##### DATA FOR THIS EXERCISE #####
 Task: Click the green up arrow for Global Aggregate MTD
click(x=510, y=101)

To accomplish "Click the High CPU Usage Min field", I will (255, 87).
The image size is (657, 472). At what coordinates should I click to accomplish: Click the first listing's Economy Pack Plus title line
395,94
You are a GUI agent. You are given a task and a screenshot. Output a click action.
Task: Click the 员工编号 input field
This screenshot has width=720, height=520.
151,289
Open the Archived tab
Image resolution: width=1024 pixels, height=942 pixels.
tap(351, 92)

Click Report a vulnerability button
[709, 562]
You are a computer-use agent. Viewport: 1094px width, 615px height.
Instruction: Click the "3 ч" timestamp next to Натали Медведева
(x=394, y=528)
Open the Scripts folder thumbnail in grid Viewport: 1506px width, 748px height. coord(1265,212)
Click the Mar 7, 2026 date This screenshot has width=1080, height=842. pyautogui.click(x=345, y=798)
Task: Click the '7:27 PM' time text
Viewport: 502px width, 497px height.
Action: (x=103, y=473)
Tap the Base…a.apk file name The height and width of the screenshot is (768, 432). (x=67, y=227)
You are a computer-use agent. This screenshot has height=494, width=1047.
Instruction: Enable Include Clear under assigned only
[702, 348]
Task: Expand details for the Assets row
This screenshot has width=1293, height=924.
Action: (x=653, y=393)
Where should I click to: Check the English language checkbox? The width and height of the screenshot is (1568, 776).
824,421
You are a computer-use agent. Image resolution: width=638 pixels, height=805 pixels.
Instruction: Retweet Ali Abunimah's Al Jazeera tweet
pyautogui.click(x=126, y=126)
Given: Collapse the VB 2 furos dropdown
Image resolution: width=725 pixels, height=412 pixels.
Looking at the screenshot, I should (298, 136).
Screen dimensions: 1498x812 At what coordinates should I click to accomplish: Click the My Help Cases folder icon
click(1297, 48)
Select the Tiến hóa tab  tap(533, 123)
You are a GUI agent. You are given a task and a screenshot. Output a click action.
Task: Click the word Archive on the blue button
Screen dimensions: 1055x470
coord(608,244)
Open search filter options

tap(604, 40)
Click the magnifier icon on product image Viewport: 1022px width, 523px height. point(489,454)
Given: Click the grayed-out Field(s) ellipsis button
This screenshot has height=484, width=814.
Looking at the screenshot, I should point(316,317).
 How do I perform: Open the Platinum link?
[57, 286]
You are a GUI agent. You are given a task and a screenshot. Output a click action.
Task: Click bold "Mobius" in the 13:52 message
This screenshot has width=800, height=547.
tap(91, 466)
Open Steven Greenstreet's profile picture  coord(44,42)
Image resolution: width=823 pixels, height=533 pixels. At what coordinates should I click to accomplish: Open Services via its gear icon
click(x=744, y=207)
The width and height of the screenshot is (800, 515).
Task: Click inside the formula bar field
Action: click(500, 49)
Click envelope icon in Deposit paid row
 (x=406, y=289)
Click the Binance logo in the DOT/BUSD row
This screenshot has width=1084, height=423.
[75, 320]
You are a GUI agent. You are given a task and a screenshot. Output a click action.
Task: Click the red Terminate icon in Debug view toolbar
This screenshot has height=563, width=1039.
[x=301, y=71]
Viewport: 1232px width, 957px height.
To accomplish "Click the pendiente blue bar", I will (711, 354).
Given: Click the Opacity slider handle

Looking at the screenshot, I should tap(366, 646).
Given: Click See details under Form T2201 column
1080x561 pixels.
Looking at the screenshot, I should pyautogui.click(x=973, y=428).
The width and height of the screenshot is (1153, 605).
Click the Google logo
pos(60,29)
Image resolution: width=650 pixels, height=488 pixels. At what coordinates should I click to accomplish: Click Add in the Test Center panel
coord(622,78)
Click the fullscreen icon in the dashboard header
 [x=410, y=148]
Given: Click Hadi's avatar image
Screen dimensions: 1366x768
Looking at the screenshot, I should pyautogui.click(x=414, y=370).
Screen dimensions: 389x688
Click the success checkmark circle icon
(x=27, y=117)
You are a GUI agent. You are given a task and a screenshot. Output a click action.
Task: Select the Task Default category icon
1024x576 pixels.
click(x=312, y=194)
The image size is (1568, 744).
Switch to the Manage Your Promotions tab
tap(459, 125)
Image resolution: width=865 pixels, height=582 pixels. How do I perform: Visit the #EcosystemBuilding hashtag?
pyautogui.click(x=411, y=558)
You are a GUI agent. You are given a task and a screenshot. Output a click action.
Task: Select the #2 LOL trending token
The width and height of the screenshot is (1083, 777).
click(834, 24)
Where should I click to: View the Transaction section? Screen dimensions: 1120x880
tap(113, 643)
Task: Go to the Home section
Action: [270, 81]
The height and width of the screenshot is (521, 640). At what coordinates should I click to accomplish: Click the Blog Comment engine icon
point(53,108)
#####
### EXERCISE GOAL
Look through the material above and print exactly the lines from the one containing "This screenshot has width=800, height=547." to the one containing "Viewport: 1232px width, 957px height.", both included, and nothing more.

### RESULT OF THIS TASK
This screenshot has width=800, height=547.
tap(91, 466)
Open Steven Greenstreet's profile picture  coord(44,42)
Image resolution: width=823 pixels, height=533 pixels. At what coordinates should I click to accomplish: Open Services via its gear icon
click(x=744, y=207)
The width and height of the screenshot is (800, 515).
Task: Click inside the formula bar field
Action: click(500, 49)
Click envelope icon in Deposit paid row
 (x=406, y=289)
Click the Binance logo in the DOT/BUSD row
This screenshot has width=1084, height=423.
[75, 320]
You are a GUI agent. You are given a task and a screenshot. Output a click action.
Task: Click the red Terminate icon in Debug view toolbar
This screenshot has height=563, width=1039.
[x=301, y=71]
Viewport: 1232px width, 957px height.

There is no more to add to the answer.